== Segment start ==

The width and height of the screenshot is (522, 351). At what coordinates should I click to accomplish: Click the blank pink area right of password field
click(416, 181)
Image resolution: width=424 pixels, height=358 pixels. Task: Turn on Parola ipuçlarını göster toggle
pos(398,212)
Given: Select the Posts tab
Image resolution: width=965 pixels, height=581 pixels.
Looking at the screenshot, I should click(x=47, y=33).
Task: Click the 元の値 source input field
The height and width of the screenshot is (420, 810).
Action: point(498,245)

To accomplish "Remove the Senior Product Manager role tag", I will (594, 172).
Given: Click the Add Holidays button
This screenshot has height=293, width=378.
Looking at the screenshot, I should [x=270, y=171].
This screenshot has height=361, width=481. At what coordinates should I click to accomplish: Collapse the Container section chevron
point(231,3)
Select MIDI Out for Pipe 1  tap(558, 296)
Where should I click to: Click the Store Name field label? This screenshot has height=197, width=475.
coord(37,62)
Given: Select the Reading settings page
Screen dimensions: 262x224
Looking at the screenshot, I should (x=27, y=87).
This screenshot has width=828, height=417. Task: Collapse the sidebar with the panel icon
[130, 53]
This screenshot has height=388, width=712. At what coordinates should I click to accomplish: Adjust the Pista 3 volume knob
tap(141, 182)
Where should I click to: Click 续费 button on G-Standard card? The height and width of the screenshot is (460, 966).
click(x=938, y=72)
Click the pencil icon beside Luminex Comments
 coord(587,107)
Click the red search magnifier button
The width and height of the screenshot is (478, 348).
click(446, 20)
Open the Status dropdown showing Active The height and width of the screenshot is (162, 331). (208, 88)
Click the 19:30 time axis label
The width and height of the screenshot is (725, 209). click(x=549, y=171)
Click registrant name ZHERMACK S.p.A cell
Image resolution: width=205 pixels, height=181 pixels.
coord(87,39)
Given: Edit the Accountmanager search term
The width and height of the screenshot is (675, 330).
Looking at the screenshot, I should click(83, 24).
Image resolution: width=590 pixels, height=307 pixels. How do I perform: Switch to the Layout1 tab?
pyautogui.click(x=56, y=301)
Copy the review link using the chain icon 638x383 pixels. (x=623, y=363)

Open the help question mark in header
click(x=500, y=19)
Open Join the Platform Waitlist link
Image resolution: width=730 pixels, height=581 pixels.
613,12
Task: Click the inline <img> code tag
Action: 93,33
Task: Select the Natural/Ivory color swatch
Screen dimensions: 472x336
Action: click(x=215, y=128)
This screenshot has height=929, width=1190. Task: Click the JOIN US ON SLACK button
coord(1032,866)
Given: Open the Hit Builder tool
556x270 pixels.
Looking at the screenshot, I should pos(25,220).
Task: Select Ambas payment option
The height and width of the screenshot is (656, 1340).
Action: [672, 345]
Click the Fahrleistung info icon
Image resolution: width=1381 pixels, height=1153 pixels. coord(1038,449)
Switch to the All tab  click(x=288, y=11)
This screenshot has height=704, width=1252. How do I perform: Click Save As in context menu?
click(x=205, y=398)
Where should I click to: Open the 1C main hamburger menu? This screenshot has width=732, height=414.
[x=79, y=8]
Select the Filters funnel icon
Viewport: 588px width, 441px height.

== Segment end ==

In the listing above, find the line containing "Select the Filters funnel icon"; that line and every line after it, through the last, are to be retyped exactly.

Select the Filters funnel icon
Viewport: 588px width, 441px height.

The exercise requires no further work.